**EXERCISE BRIEF**
Leave every picture out, and write out the remaining entries exactly.

**INFORMATION**
++++++

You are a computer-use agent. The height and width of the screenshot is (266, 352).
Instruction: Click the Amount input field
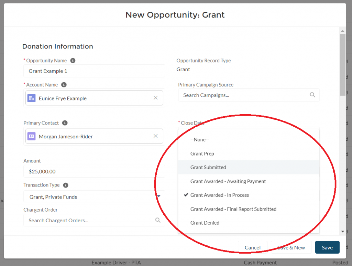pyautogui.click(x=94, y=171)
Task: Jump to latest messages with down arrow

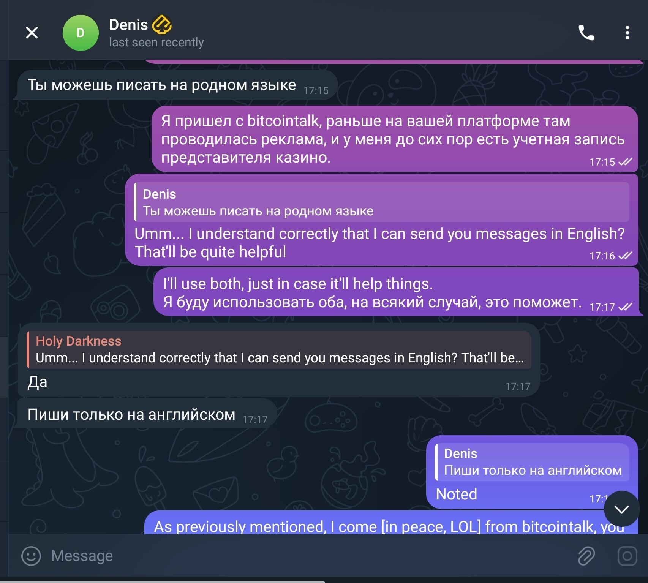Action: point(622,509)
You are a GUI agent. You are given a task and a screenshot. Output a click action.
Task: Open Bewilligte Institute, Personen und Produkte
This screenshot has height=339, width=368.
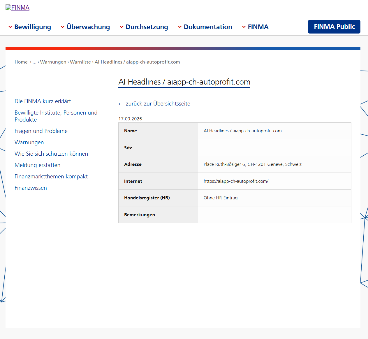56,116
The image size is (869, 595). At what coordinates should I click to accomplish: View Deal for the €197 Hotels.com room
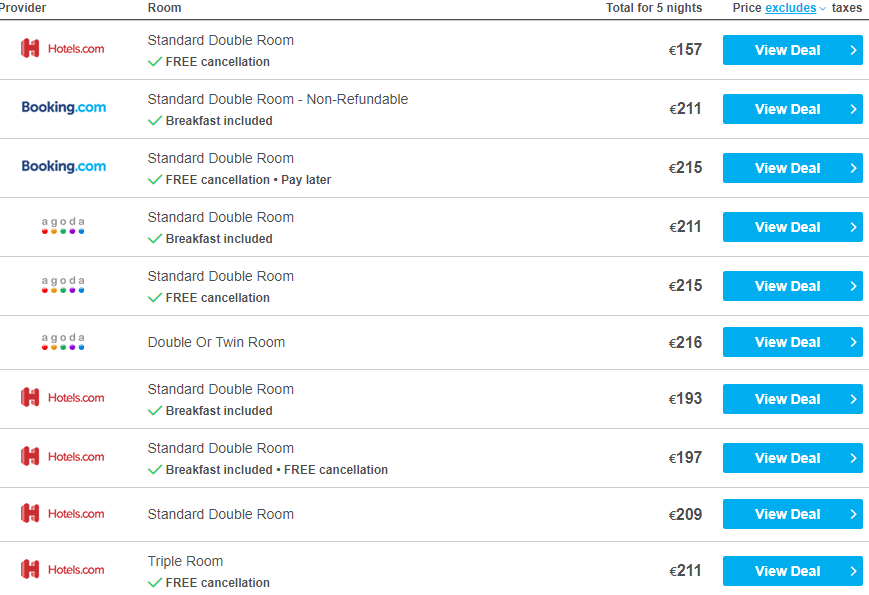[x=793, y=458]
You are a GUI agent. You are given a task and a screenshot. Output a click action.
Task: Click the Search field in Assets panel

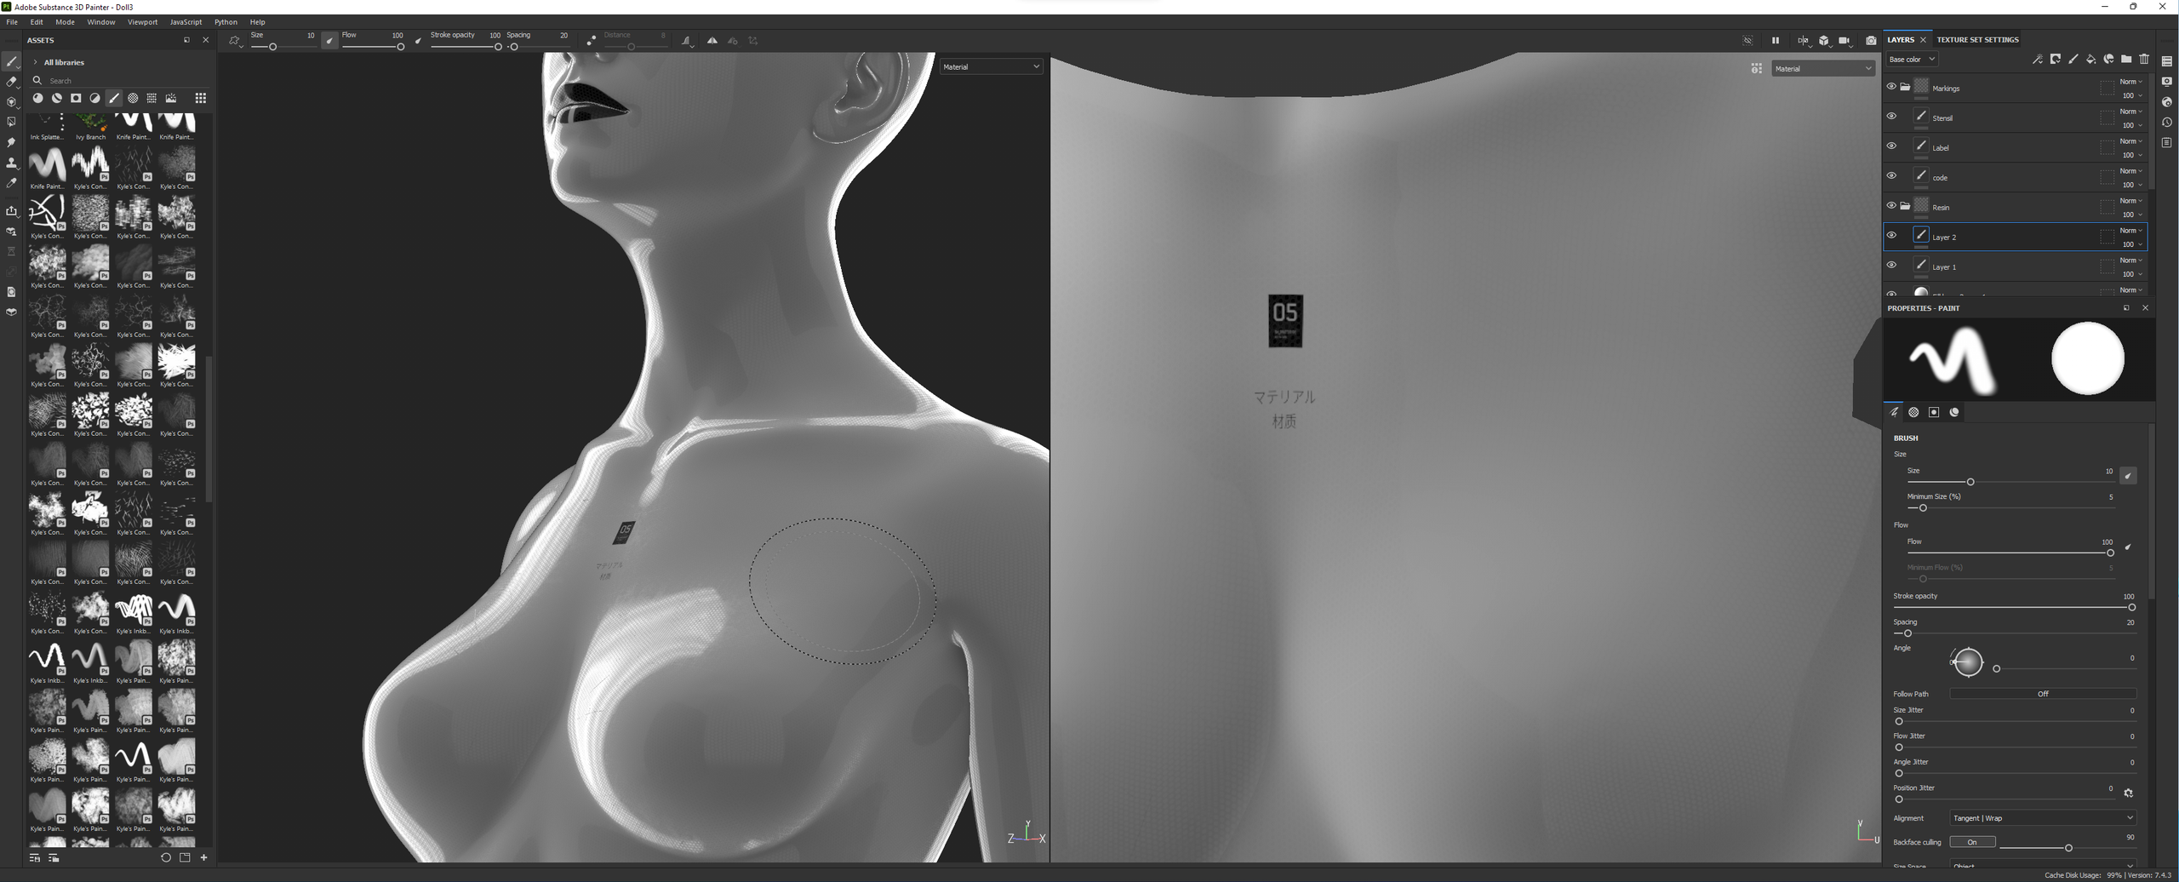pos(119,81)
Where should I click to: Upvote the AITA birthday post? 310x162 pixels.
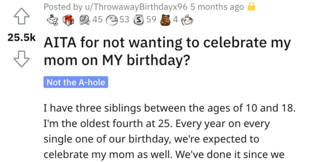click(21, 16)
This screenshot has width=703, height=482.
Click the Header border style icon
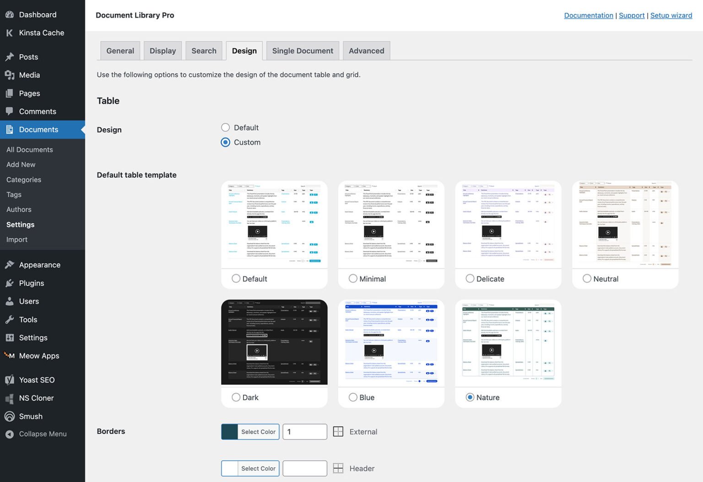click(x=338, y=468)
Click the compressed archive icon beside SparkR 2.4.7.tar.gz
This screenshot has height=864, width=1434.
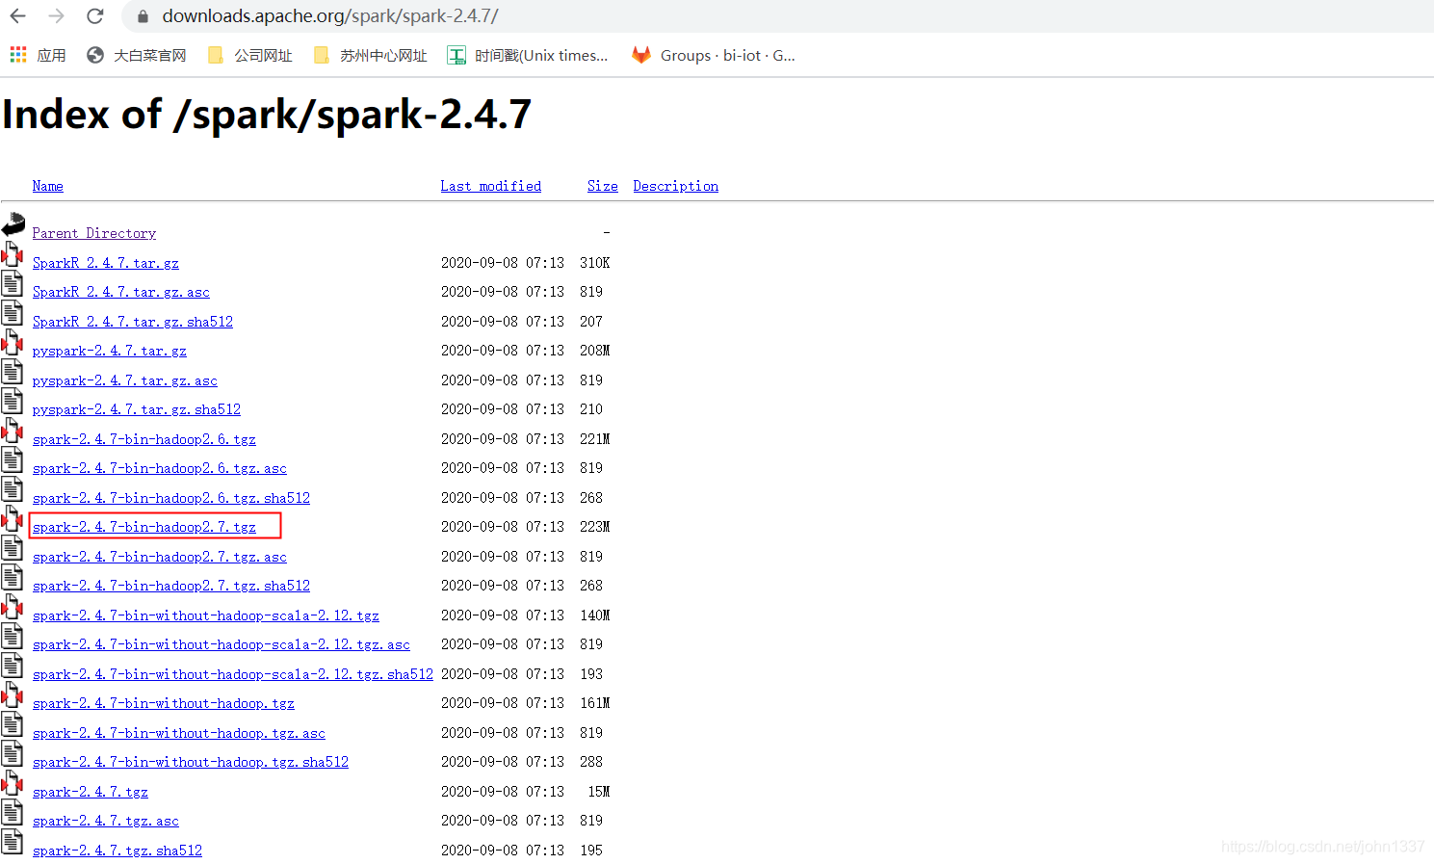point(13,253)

++++++

**ANSWER TO THIS TASK**
You are a computer-use agent. The height and width of the screenshot is (266, 352).
Instruction: Click the Amount input field
pyautogui.click(x=94, y=171)
Task: Jump to latest messages with down arrow

Action: point(622,509)
You are a GUI agent. You are given a task and a screenshot. Output a click action.
Task: Open Bewilligte Institute, Personen und Produkte
This screenshot has height=339, width=368.
56,116
The image size is (869, 595). At what coordinates should I click to accomplish: View Deal for the €197 Hotels.com room
[x=793, y=458]
You are a GUI agent. You are given a task and a screenshot. Output a click action.
Task: Click the Search field in Assets panel

pos(119,81)
Where should I click to: Upvote the AITA birthday post? 310x162 pixels.
click(21, 16)
This screenshot has width=703, height=482.
Click the Header border style icon
click(x=338, y=468)
Click the compressed archive icon beside SparkR 2.4.7.tar.gz
This screenshot has height=864, width=1434.
point(13,253)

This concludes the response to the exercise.